### WHAT IS NEEDED
Copy out the lines below verbatim, from the line containing "The image size is (1000, 800)." through the end of the lines, with both ends included. Leave the pictures out of your answer.
====================
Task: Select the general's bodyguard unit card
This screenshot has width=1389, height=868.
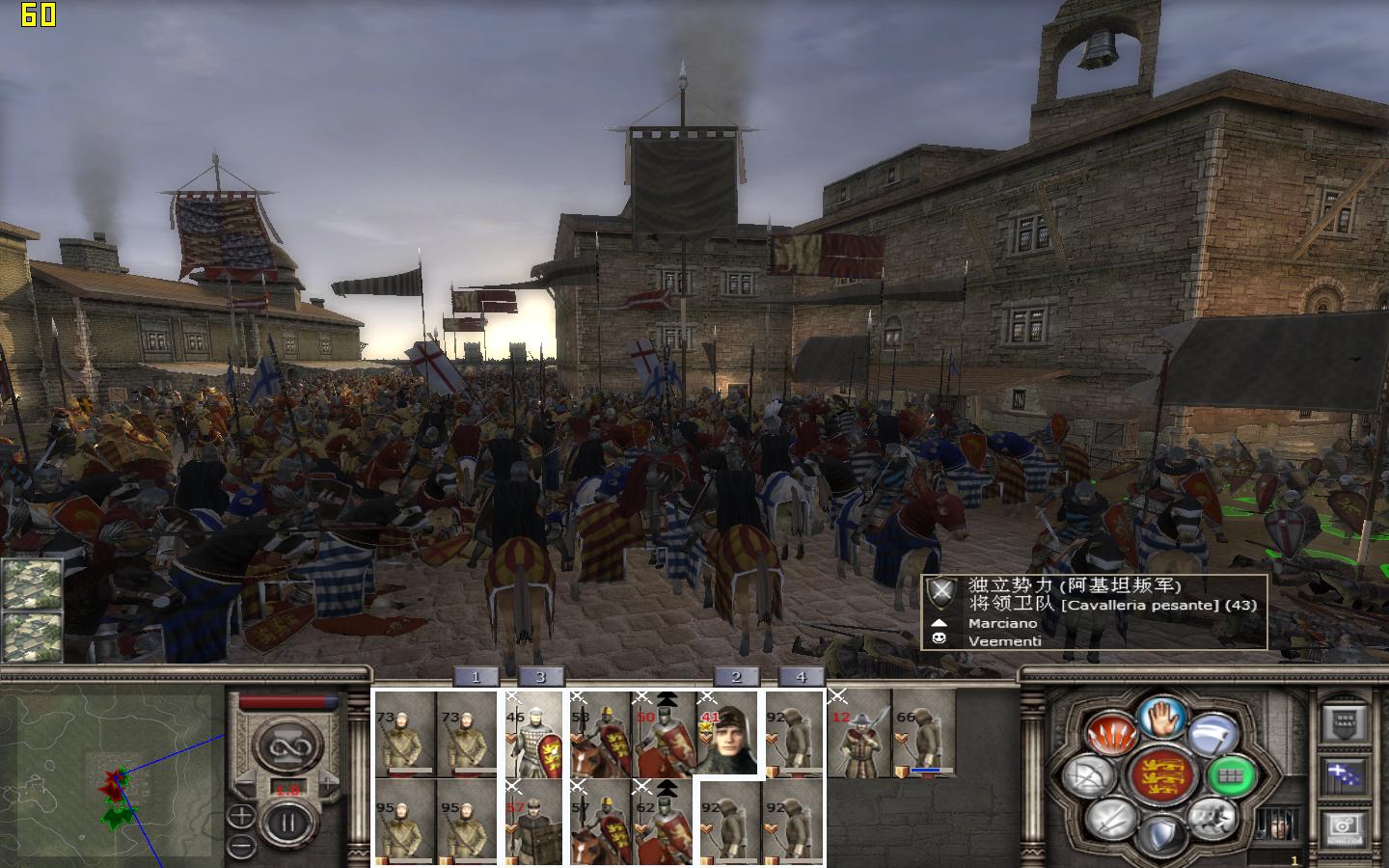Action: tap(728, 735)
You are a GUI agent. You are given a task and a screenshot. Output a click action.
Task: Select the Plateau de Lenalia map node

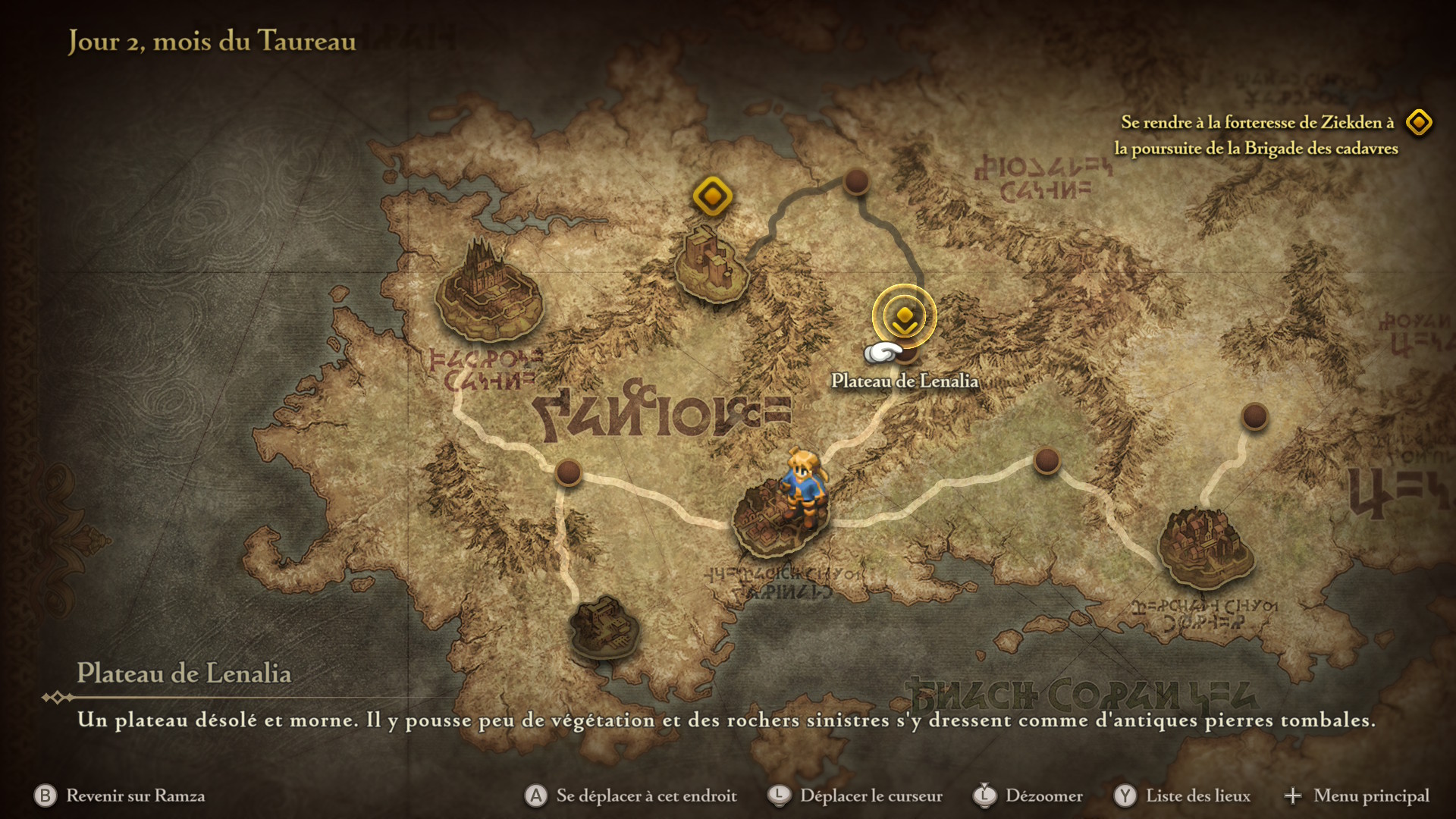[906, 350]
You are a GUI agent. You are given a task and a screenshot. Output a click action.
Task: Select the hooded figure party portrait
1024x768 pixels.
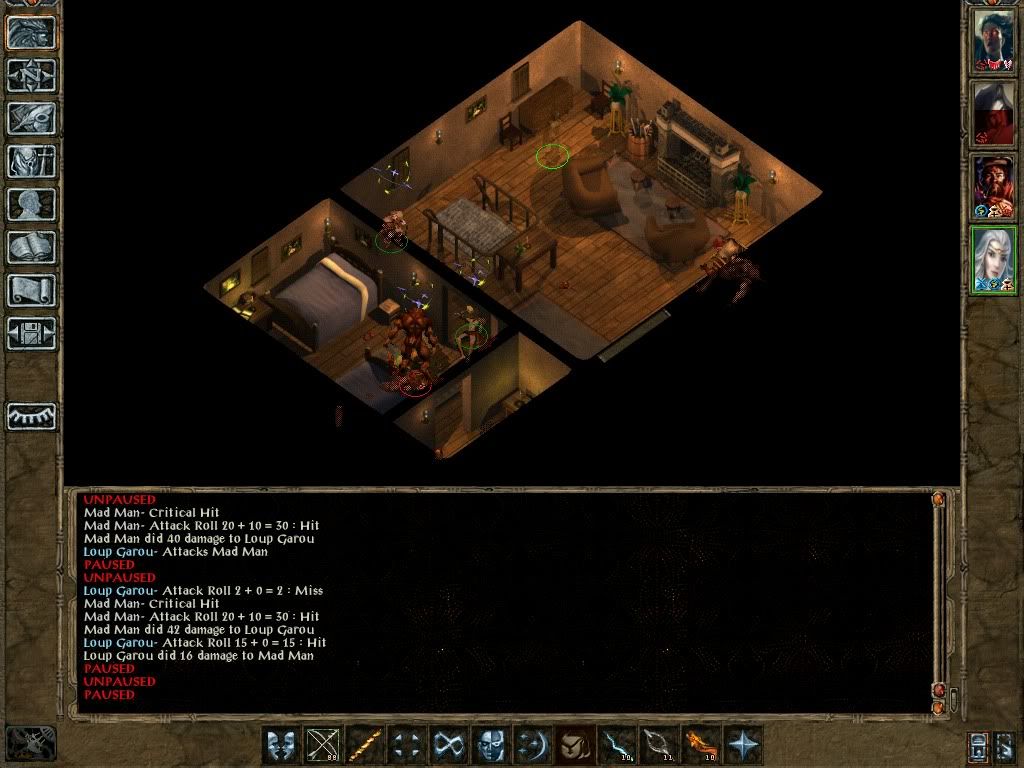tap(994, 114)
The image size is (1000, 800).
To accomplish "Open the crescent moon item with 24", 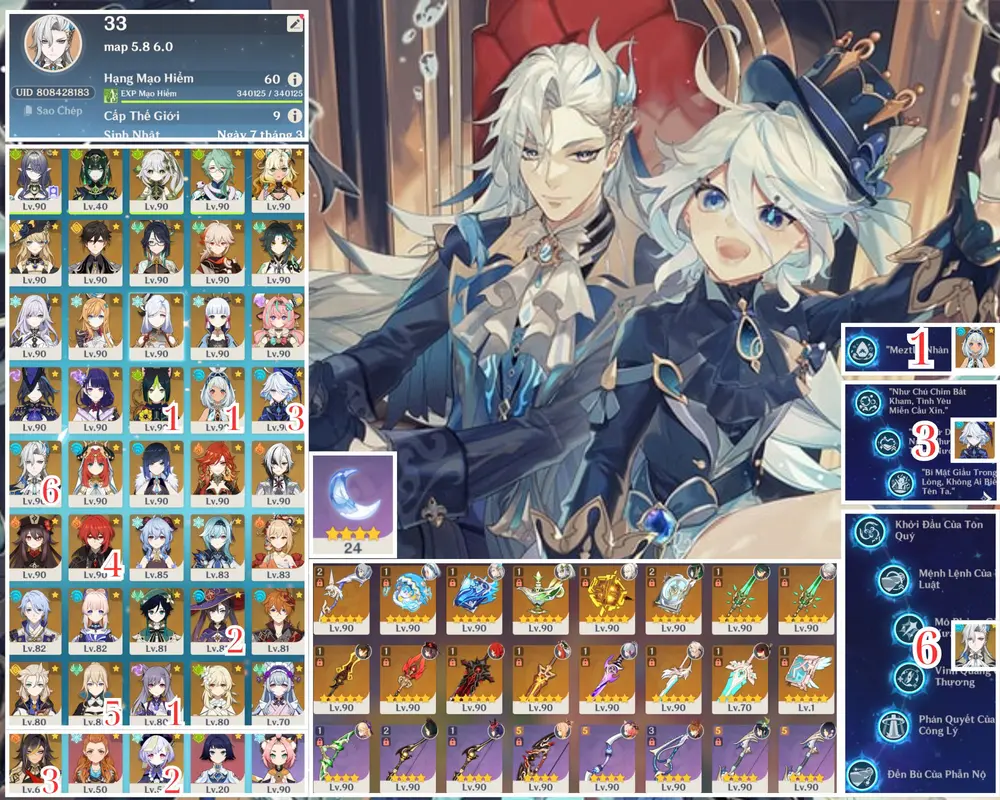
====================
### OUTPUT OF THE EXERCISE
The image size is (1000, 800).
To accomplish "Open the crescent moon item with 24", 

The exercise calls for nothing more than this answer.